Orang juga teringat pada peringatan dari
Elisee Reclus, seratus tahun sesudah dipublikasikan (1189): “Insular
India”, Insulinde atau Indonesia, seperti juga sebutan Belanda, secara
juridiksi politis telah membatasi entitas. (Nouvelle Geographie
Universelle, Vol XIV, ch III).
Informasi tentang perdebatan dalam komisi
sebagaimana yang ditunjukan dalam laporan sekretariat sedikit sekali
yang dibahas. Refleksi yang memperhatikan nama negeri tercermin dari
kata pada artikel pertama konstitusi, yang segera dapat kita lihat dalam
kasus parlemen Belanda, November 1921. Schumann, Presiden Volksraad,
menyebut wilayah benua Belanda dengan Benua, dalam pengertian ekspansi
Belanda yang lebih luas dalam skala dunia. “Kerajaan Belanda meliputi
wilayah di Eropa, Amerika, Asia, dan Australia”.
Rudolf Kern, yang kemudian menjadi salah seorang penasehat gubernur jenderal dalam “Indigenous Affair”
(urusan pribumi) beberapa tahun kemudian mengajukan sebuah rumusan
berbeda yang cukup lengkap: “Kerajaan Belanda Raya terdiri atas beberapa
bagian: 1.) Belanda, 2.) Indonesie, 3.) Suriname, dan 4.) Curacao.”
Rumusan itu mendapat kritikan, sebab
mengubah ekspresi kemapanan “Het Koninkrijk der Nederland” dan pendirian
kelewatan dari komisi yang membatasi Hindia. Meski mendapat dukungan
dari F. van Lith, tokoh pimpinan dalam misi katolik. Selanjutnya, kata
Indonesie tak menjadi subjek perdebatan.
Akhirnya pada proposal dari ch. Welter,
pembantu sipil senior dan kemudian menjadi menteri negeri jajahan,
komisi dengan tidak bergairah mengadopsi sebuah versi yang
disederhanakan dari atikel: “Kerajaan Belanda meliputi kawasan Eropa dan
dat in andere wereld-deglen.” Proposal itu menghilangkan kalimat
“negeri-negeri jajahan dan kepemilikan” dari konstitusi sebelumnya.
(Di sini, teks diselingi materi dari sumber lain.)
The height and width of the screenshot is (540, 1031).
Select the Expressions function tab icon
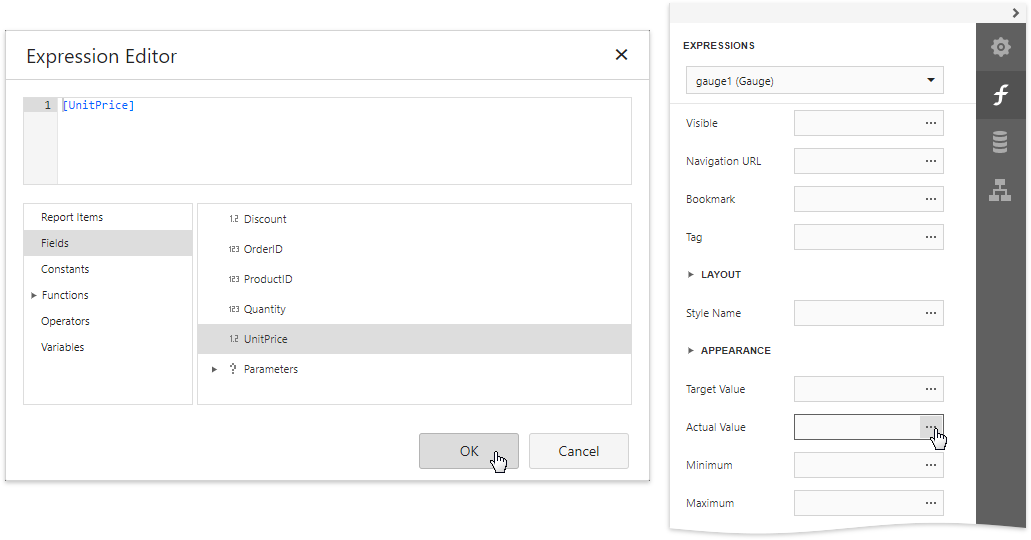[x=1000, y=95]
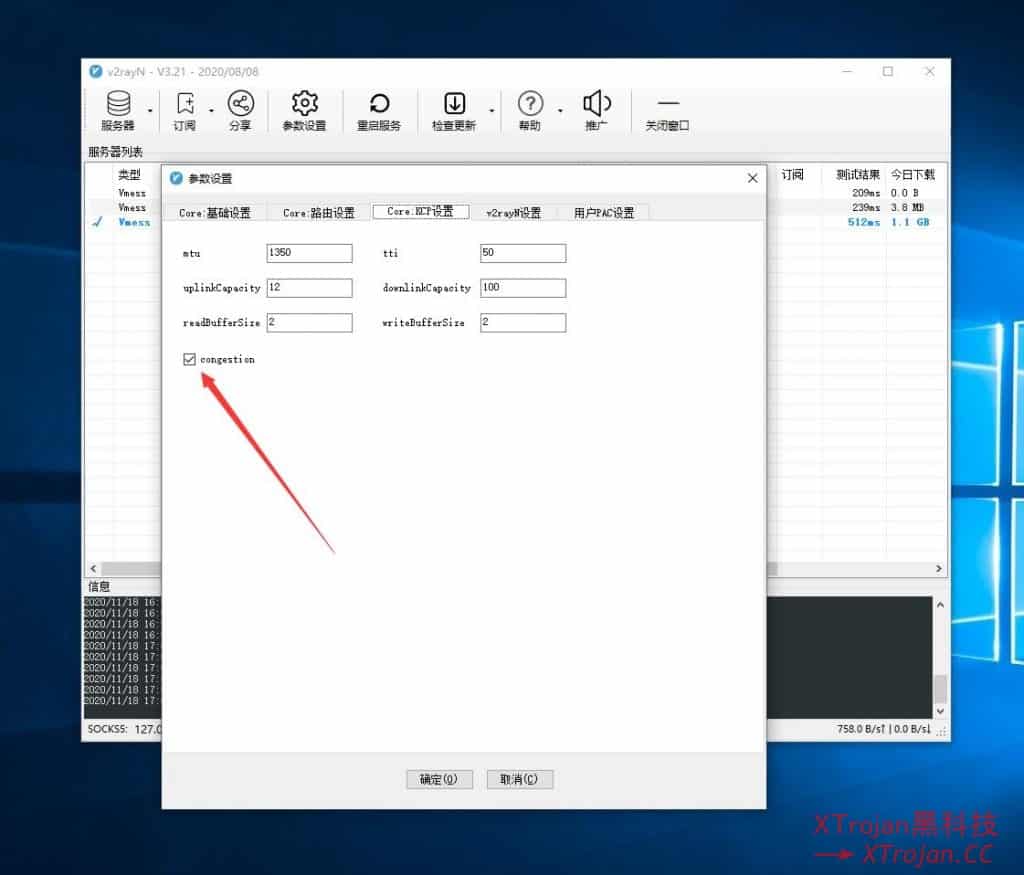
Task: Select the 分享 share icon
Action: point(240,103)
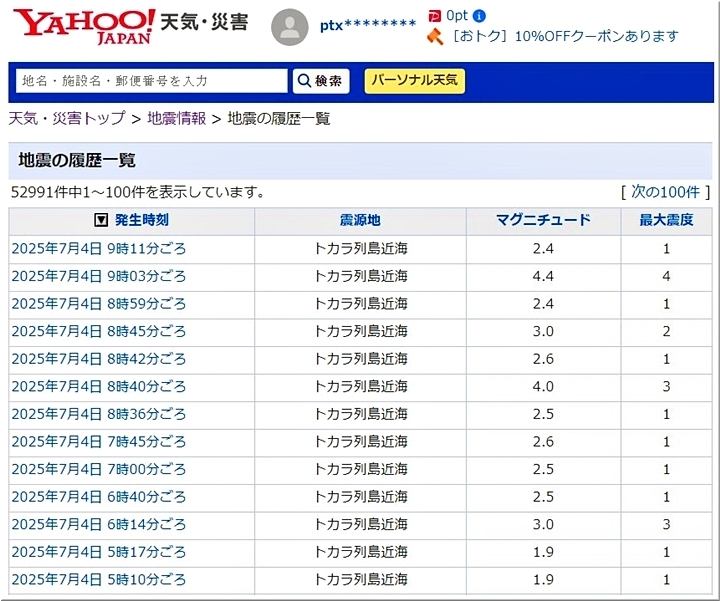Viewport: 720px width, 601px height.
Task: Click the coupon hammer icon
Action: tap(434, 37)
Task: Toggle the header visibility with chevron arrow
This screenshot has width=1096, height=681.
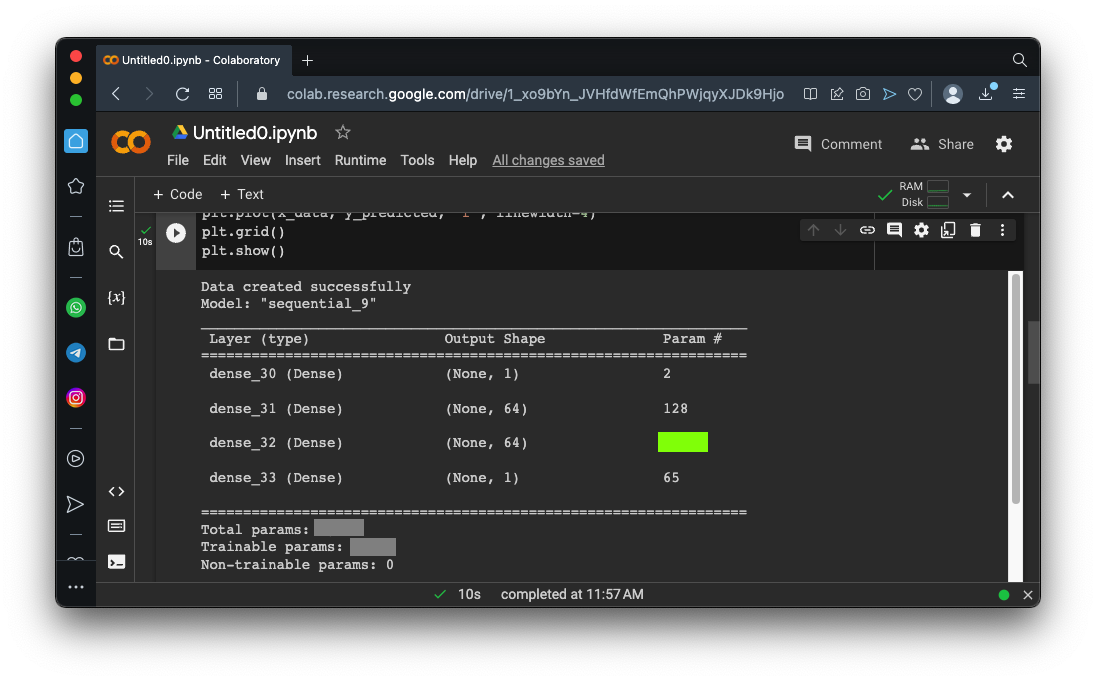Action: click(x=1008, y=195)
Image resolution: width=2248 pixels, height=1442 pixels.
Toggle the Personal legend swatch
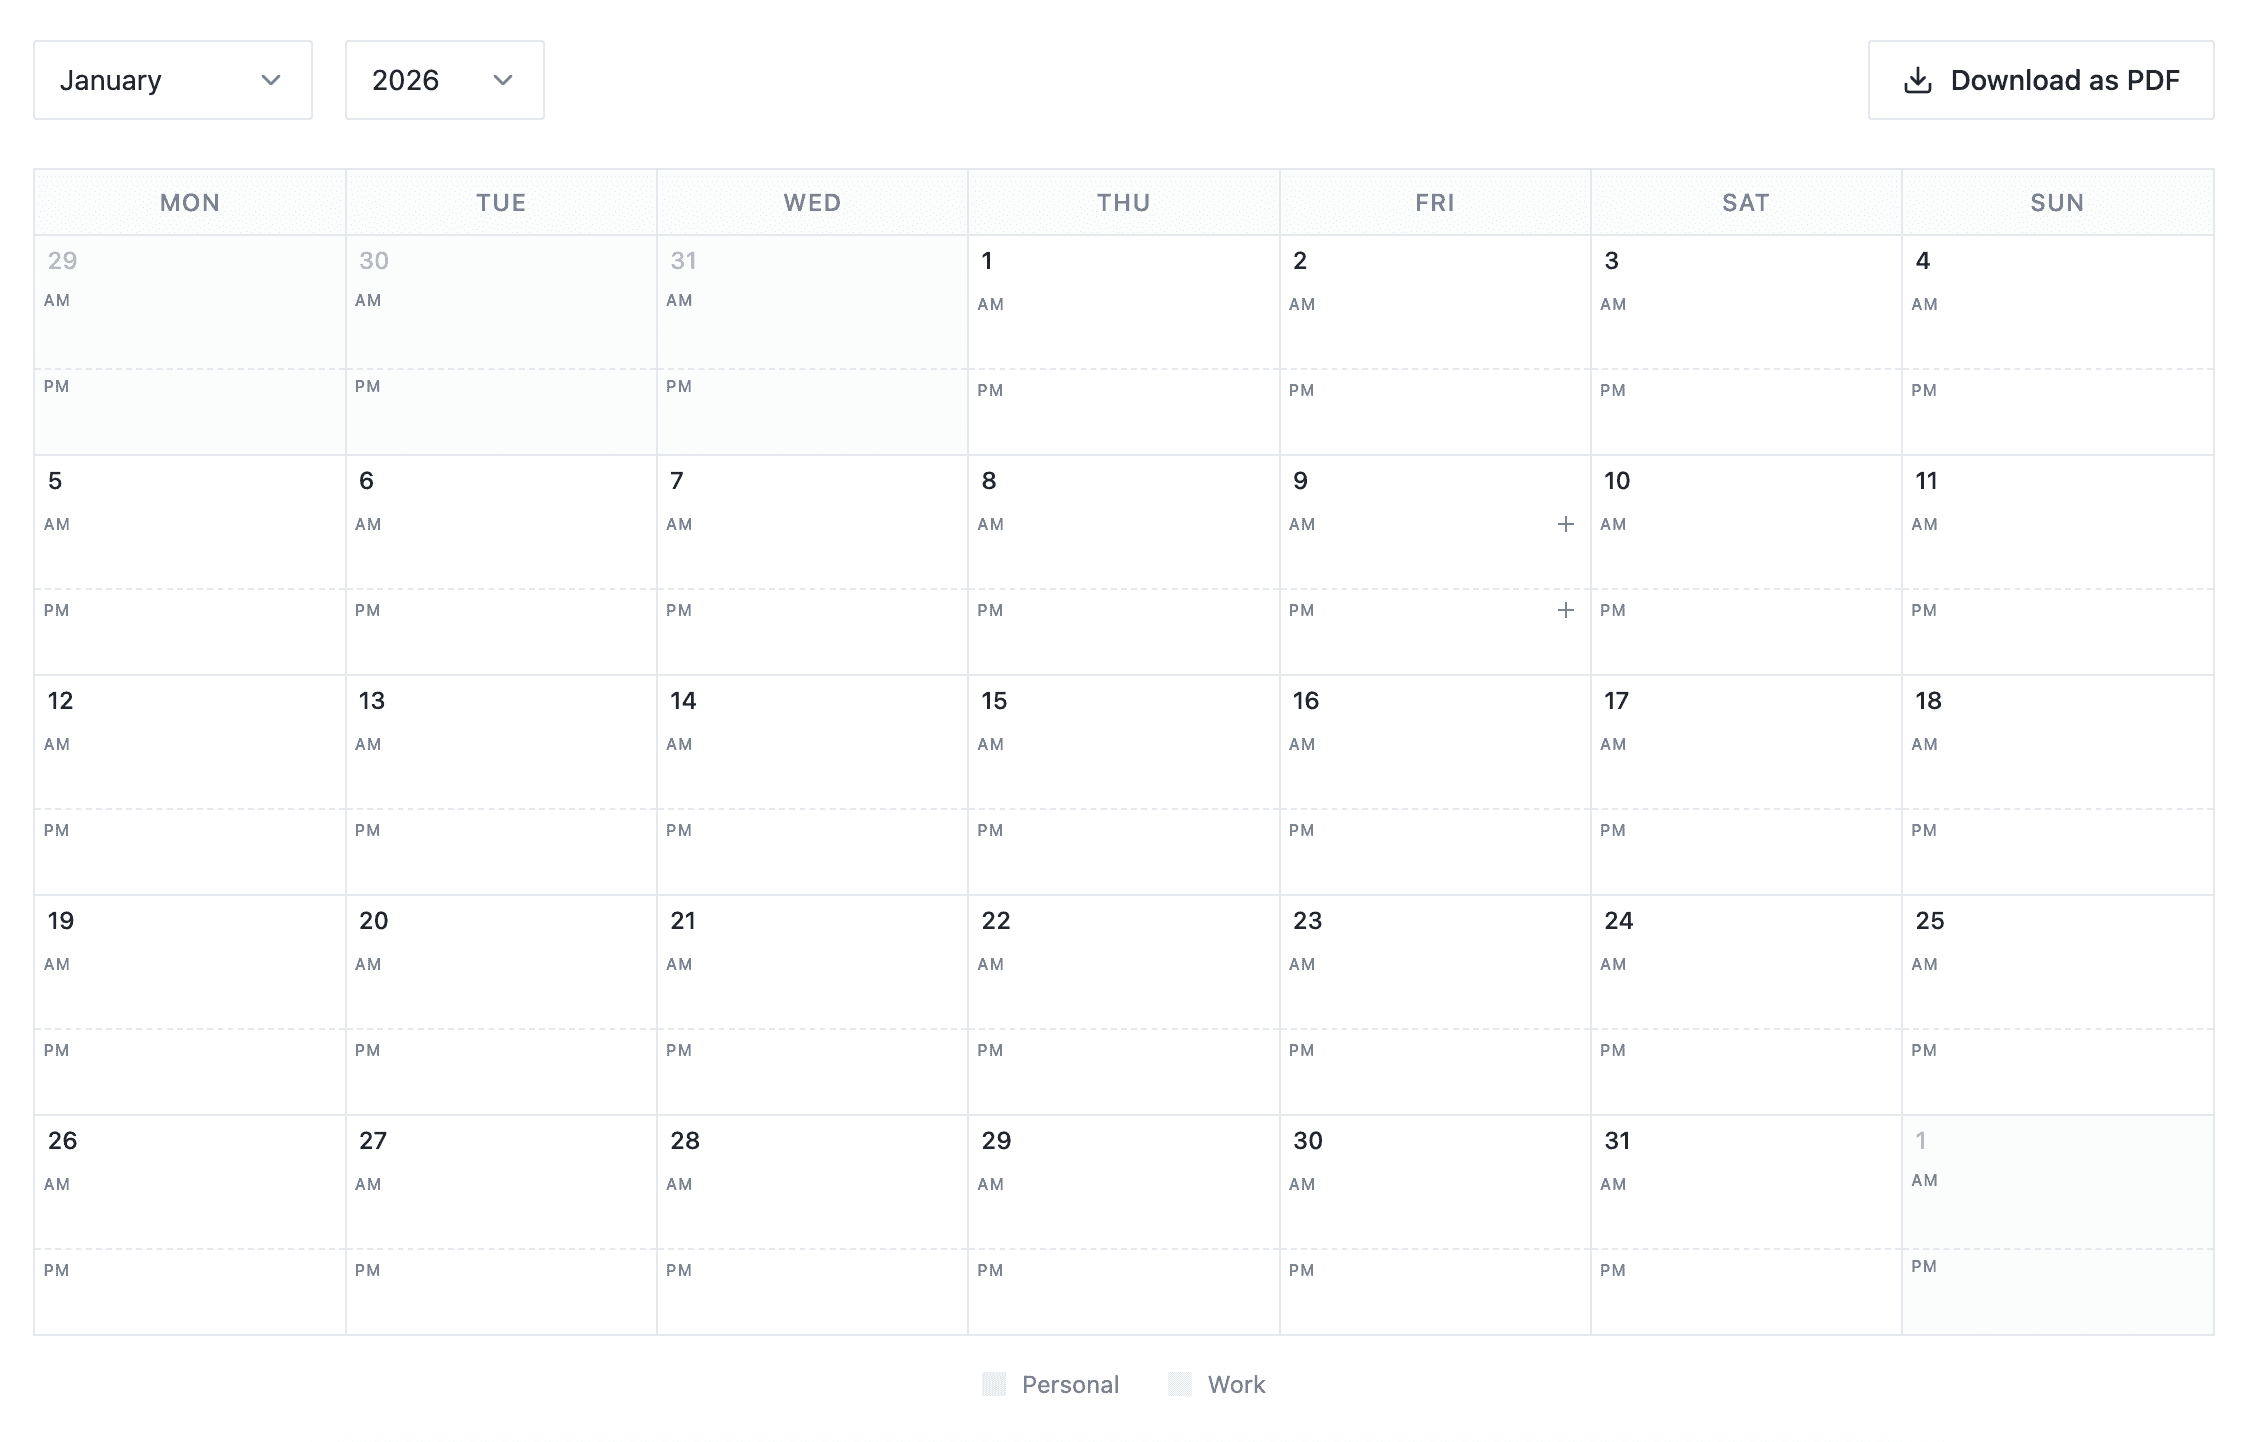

Namun permasalahan alternatif nama
Hindia-Belanda diangkat kembali oleh H.A. Kindermann. Salah seorang
pegawai senior itu berpendapat bahwa diskusi yang berkembang dalam topik
ini seperti menempatkan kereta sebelum ada kudanya. Kali pertama orang
harus menentukan status Hindia-Belanda, apabila status tersebut semata
perubahan nama. Pendapatnya tak diterima.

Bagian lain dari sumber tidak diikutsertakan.